Our proposal includes four measures. Each could be implemented as public policy or as a voluntary commitment undertaken by companies, and each on its own would meaningfully advance our goal of fostering greater public insight into frontier AI development. Taken together, they would create a robust transparency framework.
Disclosure of in-development capabilities
Rather than forcing companies to disclose proprietary details about how a capability was attained, we propose only sharing the fact that the capability was attained. The idea is simple: when a frontier lab first observes that a novel and major capability (as measured by the lab’s own safety plan) has been reached, the public should be informed. Public disclosure could be facilitated by the federal government’s AI Safety Institute, in which case the identity of the lab in question could be kept anonymous.
Disclosure of training goal / model spec
Anthropic has published the constitution it uses to train models, and the system prompts it gives Claude. OpenAI has published its model spec, which is a detailed document outlining ChatGPT’s ideal behavior. We support regulation, voluntary commitments, or industry standards that create an expectation that documents like these be created and shared with the public.
This is for three reasons: first, they make it possible for users to tell when a behavior is intended or unintended. Cases of unintended behavior can then be collated and used to advance basic alignment science. Second, just as open-sourcing code tends to make it more secure, publicizing these documents makes it more likely that problems will be noticed and fixed quickly. Third, and most importantly, as AI systems become substantially more powerful and are integrated throughout our economy and government, people deserve to know what goals and principles they are being trained to follow, as a matter of basic democratic rights.

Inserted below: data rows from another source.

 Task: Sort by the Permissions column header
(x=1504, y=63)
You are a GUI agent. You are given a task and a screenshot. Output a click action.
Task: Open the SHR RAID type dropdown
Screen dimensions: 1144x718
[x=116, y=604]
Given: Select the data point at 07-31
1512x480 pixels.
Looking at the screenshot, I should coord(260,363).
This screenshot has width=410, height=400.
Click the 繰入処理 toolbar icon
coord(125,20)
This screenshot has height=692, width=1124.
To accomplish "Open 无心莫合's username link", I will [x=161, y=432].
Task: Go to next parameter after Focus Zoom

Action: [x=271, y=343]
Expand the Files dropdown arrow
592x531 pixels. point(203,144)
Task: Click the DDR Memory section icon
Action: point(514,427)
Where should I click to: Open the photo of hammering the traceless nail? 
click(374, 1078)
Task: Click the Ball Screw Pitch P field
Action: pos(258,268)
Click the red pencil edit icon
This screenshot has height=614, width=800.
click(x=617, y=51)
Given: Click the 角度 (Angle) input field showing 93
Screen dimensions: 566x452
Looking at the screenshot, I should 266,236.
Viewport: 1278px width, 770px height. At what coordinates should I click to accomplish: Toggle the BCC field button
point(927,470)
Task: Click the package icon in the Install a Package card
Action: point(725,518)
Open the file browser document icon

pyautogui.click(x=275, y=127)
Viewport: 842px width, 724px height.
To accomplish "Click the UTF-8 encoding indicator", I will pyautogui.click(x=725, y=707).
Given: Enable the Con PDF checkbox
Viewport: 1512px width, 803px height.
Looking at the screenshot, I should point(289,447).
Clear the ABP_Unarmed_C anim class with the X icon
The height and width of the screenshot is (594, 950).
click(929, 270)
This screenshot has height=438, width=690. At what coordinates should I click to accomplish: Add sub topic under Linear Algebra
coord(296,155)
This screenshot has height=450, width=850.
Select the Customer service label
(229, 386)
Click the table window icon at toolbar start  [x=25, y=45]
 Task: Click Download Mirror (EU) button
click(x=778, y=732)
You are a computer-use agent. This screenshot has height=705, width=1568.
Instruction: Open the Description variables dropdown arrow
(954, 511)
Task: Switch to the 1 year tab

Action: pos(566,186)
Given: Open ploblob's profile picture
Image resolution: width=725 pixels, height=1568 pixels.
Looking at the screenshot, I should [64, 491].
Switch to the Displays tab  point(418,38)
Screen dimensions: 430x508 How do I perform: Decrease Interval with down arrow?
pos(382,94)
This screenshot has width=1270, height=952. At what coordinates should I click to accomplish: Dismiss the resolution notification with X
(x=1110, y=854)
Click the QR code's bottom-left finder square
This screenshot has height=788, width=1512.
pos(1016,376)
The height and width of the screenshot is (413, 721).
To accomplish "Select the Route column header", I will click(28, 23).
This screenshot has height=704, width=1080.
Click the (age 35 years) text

Public discussion of safety cases and potential risks
This proposal would involve a requirement for frontier AI companies to publish their safety cases—their explanations of how their models will pursue the intended goals and obey the intended principles or at least their justifications for why their models won’t cause catastrophe. Because these safety cases will be about internal models and might involve sensitive intellectual property, the public version of these documents could be released with redactions. These safety cases would not be subject to regulatory approval; instead, the purpose of sharing them is for the public and scientific community to be able to evaluate them and potentially contribute by offering feedback.
Whistleblower protections
Whistleblower protections are essential to hold AI companies accountable to the law and to their own commitments. After much public debate and feedback, we believe that SB 1047’s whistleblower protections, particularly the protections for AI company employees who report on violations of the law or extreme risks, ended up reasonably close to the ideal. We suggest using the whistleblower protections from the latest version of the bill as the starting point for further discussion.
We believe the AI community agrees about more than it disagrees. Almost all of us are enthusiastic about the prospect of positive technological change. Almost all of us perceive serious problems with the current status quo, whether that be in our politics, governance, or the state of scientific and technological progress. We share hopes for a future enabled by radical AI advancement. We believe, in short, that we are probably long-run allies, even if many of us disagreed bitterly about the merits of SB 1047.
If AI proves as transformational as we believe it could be, it will challenge many aspects of the American status quo. It will require us to build new institutions—perhaps even a new conception of statecraft itself. This is an immense intellectual task, and our community will not be up to it if our debates are reduced to petty partisan squabbles. In that sense, AI is more than just a technological opportunity; it is an opportunity for us to refine American governance. Let’s seize it.